Gaseadas e quentinhas, as minhas gatas sossegaram após dura turbulência de final de tarde, em que a sala parecia a aldeia dos macacos, com saltos a partir do sofá, saltos em direcção ao tecto, correrias em ziguezague, fintas, paragens súbitas, acelerações de fazer parar a respiração rente à televisão nova, tudo aconteceu neste final de tarde, pêlos eriçados, unhas afiadas, pulos, mais uma vez, as meninas a saltar, até cairem indomáveis em frente ao aquecedor e adormecerem ao som de um csi que passa na cabo. Também o que hão-de fazer? Conhecem os diálogos de cor e todos os segredos do adn as minhas gatas. A vida é uma questão de hábito.

21.1.09

hoje não

Hoje não há notícias. Hoje só vejo pássaros a agitar o céu cinzento, aqui da minha janela planeio uma saída forçada. Lá fora deve haver notícias.

20.1.09

pets

Desapontamento, se quiserem que eu resume o que me vai na alma depois de ouvir o novo Presidente dos States na sua tomada de posse, não me perguntem mais que eu resumo: desapontamento. Revi o discurso num canal inglês, num canal francês, russo, árabe, búlgaro, luxemburguês, corri a zon a pente fino, liguei o phoenix cne, experimentei o deutsche welle, até o tpa internacional. Confirmei: nada sobre o cão de água. Assim, vai longe, vai.

**INSTRUÇÕES DO EXERCÍCIO**
1. Enumere as nacionalidades ou línguas dos canais em que, segundo o texto, o discurso de tomada de posse foi revisto.
2. Apresente a continuação do texto sobre as gatas, o dia sem notícias e a tomada de posse do novo Presidente, a partir do ponto em que ele termina.

**CONJUNTO DE LINHAS**
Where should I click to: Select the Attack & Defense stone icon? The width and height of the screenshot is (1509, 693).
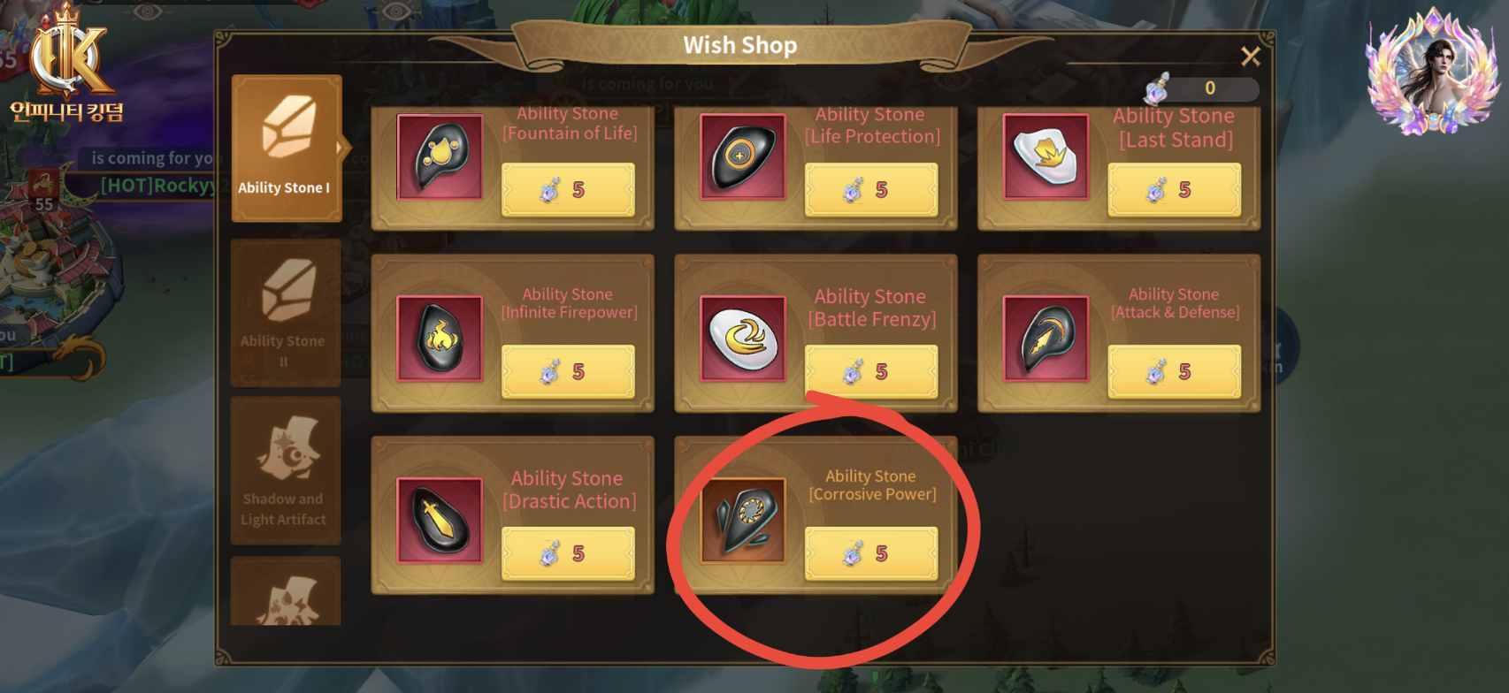tap(1046, 339)
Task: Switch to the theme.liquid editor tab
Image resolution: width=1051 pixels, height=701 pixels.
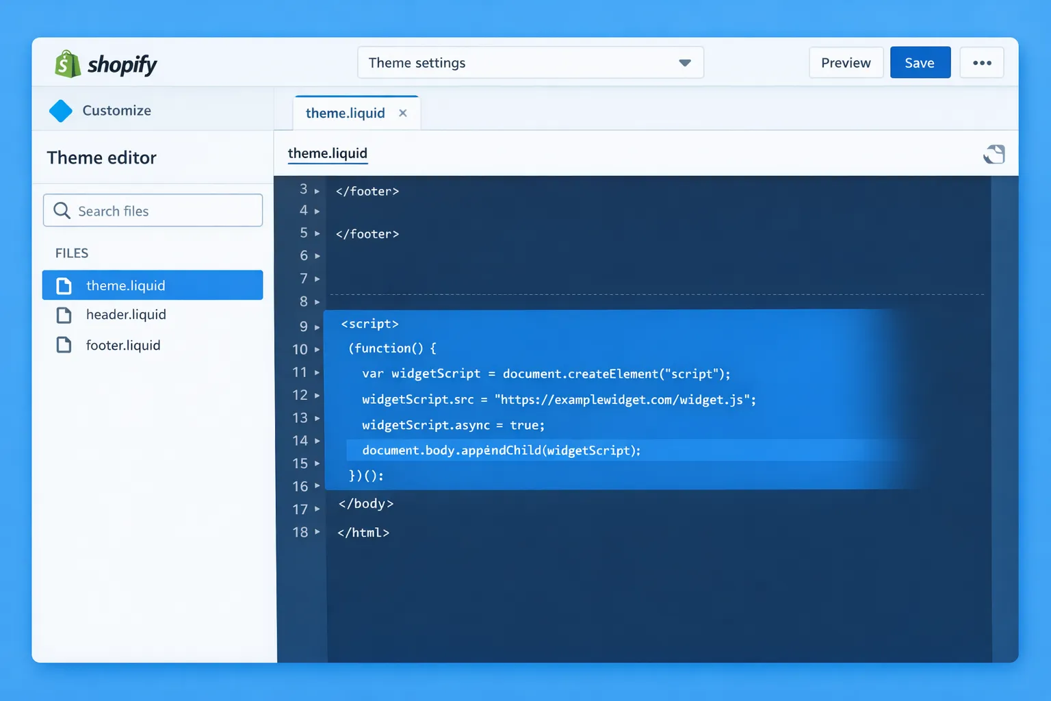Action: point(345,112)
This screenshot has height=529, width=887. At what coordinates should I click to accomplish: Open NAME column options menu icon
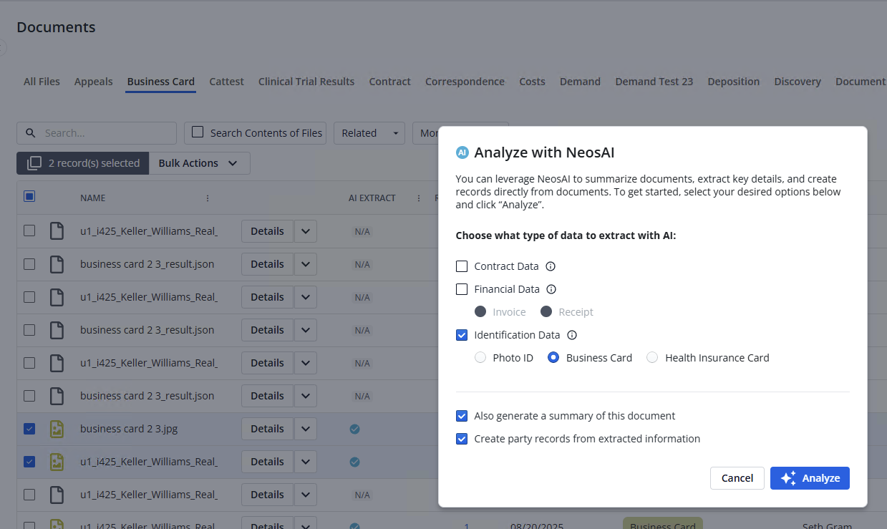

**RESULTADOS DAS TAREFAS**
1. Inglês, francês, russo, árabe, búlgaro e luxemburguês.

2.
19.1.09

a ciência de pollet

Clico nas 'últimas novidades' da barra do Firefox. E leio: 'Homens ricos dão mais prazer às mulheres'.12:27. Olhei para o relógio: 14:01. E se a notícia já lá não está, tremi. Clico e vou ter ao 'Destak'. Ansiosa, salto o parágrafo preliminar e leio: 'Para chegar à conclusão, os evolucionistas Thomas Pollet e Daniel Nettles usaram informações de uma pesquisa chinesa'. Interrompo e volto atrás: 'Homens mais ricos proporcionam mais prazer às mulheres durante as relações sexuais, segundo um estudo de dois cientistas da Universidade de Newcastle, na Grã-Bretanha.' Concentro-me. Levo tempo a aproximar-me do fim: '«O orgasmo serve para seleccionar entre os machos com base na sua qualidade. Assim, deve ser mais frequente nas fêmeas unidas a machos de alta-qualidade. Parceiros mais desejáveis levam as mulheres a terem mais orgasmos», afirma Pollet'. Um parágrafo mais e chego ao fim:'Segundo Pollet, a influência do vencimento sobre a frequência de orgasmos parece ser ainda maior que outros factores, como a simetria corporal ou atracção, apontados em estudos anteriores.' Clico e retomo as últimas notícias na barra do Firefox, com a sensação de que acabámos de nos divertir. Eu e o Pollet.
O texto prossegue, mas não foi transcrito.